For parsing, then yes. For editing, then less so.

>> The point with polyglot documents is that the MIME type can change.
>> KompoZer handles polyglot XHTML editing already - and it does it in in
>> text/html mode. What's the problem with that?
> 
> The fact that last I checked the relevant code couldn't actually 
> usefully edit XML very well (though of course KompoZer could have 
> local hacks to make it better).

I definitely think that NVU/KompoZer is programmed to behave 
differently from how e.g. the Composer part of SeaMonkey behaves. 
NVU/SeaMonkey *can* handle XHTML1 editing, while the more "Gecko 
puristic" SeaMonkey Composer can not. I still don't see the problem.

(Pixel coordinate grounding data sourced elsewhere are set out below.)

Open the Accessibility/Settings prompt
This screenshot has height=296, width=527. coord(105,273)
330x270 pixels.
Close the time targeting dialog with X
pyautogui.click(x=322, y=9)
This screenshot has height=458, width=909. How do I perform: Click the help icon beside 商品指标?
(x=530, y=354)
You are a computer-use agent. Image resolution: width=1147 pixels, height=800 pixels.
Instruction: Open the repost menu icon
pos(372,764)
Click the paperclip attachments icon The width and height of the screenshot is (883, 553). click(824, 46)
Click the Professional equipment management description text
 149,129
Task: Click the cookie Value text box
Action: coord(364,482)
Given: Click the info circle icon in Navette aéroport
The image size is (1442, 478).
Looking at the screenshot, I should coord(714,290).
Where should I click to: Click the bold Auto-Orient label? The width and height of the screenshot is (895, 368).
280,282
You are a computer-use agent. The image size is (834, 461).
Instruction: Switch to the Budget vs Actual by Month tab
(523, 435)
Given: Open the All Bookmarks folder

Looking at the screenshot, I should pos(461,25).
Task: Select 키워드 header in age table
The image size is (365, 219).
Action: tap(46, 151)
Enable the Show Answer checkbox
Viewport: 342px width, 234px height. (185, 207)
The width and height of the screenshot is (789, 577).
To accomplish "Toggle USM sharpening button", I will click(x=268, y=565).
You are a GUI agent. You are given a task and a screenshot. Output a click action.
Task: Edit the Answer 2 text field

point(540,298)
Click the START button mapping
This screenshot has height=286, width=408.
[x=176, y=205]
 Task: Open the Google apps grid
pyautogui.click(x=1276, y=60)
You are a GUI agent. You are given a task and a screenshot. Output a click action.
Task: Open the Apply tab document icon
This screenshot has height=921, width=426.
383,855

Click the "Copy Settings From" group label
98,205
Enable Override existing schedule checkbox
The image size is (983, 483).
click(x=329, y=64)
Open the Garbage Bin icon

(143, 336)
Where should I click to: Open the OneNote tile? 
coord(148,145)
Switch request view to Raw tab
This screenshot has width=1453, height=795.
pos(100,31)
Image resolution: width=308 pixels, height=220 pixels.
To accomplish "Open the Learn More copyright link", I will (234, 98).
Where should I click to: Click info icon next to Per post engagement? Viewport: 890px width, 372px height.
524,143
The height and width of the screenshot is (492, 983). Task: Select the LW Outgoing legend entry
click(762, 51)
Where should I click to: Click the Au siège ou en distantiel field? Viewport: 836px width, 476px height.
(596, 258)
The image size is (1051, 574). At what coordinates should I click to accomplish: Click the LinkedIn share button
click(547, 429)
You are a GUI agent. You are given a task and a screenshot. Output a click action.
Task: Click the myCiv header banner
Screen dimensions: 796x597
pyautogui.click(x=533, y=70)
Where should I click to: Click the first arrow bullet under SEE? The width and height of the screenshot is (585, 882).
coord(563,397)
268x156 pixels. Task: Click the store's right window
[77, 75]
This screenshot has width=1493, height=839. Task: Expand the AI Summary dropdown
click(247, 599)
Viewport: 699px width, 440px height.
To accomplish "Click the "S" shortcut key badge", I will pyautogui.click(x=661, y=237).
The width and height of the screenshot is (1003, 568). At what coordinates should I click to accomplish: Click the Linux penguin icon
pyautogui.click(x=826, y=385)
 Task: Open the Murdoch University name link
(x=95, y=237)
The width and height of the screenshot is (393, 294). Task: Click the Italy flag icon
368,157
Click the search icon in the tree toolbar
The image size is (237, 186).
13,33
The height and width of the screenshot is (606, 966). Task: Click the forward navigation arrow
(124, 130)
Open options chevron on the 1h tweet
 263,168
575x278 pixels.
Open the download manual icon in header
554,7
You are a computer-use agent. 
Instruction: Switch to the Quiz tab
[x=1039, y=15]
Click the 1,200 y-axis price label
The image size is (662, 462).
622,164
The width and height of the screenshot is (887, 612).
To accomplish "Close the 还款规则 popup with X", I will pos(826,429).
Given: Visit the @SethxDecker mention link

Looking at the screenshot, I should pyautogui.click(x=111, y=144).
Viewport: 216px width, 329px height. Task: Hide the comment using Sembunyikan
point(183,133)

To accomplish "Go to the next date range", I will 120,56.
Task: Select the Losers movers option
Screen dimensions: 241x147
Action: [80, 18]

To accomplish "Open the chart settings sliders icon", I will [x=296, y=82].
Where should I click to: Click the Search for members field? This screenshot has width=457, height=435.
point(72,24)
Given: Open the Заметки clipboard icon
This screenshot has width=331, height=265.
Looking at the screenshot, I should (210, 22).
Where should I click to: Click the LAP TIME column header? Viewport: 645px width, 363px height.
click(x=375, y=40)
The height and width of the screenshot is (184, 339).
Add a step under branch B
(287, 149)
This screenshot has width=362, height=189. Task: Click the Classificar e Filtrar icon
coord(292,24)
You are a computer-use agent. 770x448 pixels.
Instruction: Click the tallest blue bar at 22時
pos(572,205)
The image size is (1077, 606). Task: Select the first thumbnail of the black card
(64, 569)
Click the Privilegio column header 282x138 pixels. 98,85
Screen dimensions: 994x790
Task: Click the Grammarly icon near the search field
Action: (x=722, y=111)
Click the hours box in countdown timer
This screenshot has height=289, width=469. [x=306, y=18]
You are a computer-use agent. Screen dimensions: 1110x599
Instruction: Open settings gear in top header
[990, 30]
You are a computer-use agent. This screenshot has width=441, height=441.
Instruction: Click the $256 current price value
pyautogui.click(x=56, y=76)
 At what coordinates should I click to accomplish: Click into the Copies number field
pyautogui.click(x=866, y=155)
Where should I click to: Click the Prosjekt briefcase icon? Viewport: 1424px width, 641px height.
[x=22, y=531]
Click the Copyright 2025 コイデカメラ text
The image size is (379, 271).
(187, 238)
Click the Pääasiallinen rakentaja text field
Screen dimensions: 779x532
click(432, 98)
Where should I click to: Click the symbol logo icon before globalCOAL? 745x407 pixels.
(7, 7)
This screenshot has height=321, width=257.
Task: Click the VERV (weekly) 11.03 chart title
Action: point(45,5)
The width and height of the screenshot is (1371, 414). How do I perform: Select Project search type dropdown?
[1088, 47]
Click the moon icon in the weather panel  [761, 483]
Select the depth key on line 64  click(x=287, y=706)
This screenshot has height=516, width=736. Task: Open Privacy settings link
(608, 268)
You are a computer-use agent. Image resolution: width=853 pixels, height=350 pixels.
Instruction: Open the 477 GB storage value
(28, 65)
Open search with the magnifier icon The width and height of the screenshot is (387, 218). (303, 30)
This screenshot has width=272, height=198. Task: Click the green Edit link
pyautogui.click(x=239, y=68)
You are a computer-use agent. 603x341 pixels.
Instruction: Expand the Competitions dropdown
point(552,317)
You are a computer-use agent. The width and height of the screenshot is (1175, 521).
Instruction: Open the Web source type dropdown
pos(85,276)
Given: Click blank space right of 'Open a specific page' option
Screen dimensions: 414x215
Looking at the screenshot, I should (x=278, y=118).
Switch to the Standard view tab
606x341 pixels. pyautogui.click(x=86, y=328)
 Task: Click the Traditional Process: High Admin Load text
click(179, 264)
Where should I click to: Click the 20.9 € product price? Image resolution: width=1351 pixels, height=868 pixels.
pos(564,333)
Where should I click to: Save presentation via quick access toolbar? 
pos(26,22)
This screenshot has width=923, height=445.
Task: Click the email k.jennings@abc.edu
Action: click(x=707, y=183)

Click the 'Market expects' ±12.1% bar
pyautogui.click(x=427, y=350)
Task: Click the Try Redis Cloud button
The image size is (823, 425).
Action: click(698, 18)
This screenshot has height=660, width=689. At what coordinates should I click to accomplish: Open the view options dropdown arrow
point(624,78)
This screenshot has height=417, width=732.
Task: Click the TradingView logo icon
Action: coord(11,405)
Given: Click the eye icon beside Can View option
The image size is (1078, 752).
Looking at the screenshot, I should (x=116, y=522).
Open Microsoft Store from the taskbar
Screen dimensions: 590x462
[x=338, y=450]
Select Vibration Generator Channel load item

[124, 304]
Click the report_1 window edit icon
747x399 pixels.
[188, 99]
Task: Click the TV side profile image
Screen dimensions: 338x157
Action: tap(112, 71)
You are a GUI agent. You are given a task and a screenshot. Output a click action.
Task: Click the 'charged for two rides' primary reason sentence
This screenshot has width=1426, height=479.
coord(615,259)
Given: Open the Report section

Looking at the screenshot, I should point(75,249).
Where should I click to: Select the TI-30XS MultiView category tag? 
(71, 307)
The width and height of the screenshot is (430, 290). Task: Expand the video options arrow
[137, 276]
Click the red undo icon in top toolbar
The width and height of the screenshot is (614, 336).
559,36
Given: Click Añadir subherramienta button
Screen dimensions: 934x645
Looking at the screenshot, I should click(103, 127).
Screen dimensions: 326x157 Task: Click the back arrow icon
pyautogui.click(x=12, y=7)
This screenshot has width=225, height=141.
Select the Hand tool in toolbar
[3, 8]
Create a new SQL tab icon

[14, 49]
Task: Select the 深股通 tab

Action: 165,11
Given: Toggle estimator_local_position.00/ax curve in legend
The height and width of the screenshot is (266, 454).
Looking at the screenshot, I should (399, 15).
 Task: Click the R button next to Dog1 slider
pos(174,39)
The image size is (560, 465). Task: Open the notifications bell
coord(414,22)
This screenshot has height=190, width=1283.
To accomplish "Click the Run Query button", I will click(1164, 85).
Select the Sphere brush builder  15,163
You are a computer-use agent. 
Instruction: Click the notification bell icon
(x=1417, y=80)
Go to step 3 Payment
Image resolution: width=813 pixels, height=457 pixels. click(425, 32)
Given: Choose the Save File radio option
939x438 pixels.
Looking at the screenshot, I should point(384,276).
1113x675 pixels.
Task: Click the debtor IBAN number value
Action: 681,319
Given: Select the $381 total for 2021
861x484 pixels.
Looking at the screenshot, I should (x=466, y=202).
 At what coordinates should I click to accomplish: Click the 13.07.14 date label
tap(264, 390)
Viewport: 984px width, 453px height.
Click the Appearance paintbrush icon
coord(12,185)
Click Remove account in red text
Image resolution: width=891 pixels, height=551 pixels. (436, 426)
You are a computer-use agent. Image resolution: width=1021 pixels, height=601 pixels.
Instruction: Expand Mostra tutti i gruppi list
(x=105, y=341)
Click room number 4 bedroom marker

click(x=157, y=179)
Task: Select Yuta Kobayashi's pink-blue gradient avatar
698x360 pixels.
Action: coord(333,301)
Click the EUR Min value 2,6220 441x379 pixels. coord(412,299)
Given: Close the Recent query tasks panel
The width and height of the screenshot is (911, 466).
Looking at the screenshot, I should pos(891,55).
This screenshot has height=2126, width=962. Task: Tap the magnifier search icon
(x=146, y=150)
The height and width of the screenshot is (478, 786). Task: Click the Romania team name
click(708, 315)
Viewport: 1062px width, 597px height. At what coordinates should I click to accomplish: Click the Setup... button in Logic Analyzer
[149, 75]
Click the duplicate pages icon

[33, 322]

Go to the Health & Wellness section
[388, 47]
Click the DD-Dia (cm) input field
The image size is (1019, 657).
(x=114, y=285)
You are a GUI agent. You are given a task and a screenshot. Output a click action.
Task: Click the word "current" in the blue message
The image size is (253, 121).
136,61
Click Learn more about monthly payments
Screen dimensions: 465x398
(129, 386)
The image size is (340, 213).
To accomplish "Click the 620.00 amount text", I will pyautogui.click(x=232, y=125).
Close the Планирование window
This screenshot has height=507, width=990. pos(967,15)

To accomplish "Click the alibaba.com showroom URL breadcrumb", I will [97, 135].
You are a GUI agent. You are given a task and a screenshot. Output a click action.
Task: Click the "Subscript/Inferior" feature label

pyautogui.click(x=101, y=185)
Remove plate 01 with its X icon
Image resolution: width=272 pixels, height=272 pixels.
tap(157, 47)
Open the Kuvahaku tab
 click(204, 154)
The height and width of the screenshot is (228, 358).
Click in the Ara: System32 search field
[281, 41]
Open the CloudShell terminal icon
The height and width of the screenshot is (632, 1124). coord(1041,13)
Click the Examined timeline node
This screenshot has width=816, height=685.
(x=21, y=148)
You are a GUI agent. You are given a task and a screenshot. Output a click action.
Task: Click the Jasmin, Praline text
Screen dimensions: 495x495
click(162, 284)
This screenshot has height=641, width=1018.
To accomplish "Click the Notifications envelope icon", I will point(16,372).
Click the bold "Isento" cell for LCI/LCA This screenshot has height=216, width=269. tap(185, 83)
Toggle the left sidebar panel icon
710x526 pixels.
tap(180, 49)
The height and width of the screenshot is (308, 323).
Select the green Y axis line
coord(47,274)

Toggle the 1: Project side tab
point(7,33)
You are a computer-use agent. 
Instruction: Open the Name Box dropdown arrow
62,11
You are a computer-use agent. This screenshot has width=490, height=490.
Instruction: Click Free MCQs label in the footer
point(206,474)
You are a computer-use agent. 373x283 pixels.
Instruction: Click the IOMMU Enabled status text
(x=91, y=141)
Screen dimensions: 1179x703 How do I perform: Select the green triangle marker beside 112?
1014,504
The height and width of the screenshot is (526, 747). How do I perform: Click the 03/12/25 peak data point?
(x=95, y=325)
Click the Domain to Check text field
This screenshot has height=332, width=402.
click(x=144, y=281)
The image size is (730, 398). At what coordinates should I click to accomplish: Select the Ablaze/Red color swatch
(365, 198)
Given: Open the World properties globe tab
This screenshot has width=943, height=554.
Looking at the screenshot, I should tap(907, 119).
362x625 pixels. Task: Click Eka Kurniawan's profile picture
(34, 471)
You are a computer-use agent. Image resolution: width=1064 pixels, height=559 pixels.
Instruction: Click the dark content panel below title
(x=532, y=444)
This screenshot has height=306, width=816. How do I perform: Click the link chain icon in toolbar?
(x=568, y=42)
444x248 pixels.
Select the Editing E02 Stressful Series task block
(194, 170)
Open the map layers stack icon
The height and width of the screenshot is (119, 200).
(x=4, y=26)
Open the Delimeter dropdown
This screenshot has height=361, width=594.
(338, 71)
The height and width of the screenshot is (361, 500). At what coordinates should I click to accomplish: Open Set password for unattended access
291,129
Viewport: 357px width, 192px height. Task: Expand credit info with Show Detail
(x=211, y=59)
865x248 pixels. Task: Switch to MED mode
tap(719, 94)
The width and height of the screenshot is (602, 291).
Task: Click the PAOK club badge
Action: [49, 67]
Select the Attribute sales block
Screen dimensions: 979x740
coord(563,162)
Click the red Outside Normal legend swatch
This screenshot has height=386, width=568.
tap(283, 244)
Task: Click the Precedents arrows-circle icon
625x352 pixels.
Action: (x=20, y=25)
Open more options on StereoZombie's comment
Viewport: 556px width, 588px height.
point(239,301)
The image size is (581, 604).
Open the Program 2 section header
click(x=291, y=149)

>> Most editors doesn't have an particular mode, however, since they are
>> just text editors.
> 
> Hold on.  We were just talking about wysiwyg HTML/XHTML editors, no? 
> Those are very much NOT text editors.

Subject of e-mail: "ISSUE-4 - versioning/DOCTYPEs". KompoZer is an 
example of an editor that relies on the doctype when it decides the 
syntax to follow. Other editors, including both text editors and 
WYSIWYG editors, also seems to rely on the doctype for choosing syntax. 
Some pure XML/XHTML editors of WYSIWYG style will also treat .html as 
XHTML, I think. E.g. editors such as Oxygen. See the message I pointed 
to above.

>> But text editors have features such as autocomplete etc,
>> and they need to know what kind of syntax to create.
> 
> Yep.  Then again, the text editor I use on a regular basis does make 
> a quite clear distinction between HTML and XML modes.

I will try to find out what editor you use. ;-)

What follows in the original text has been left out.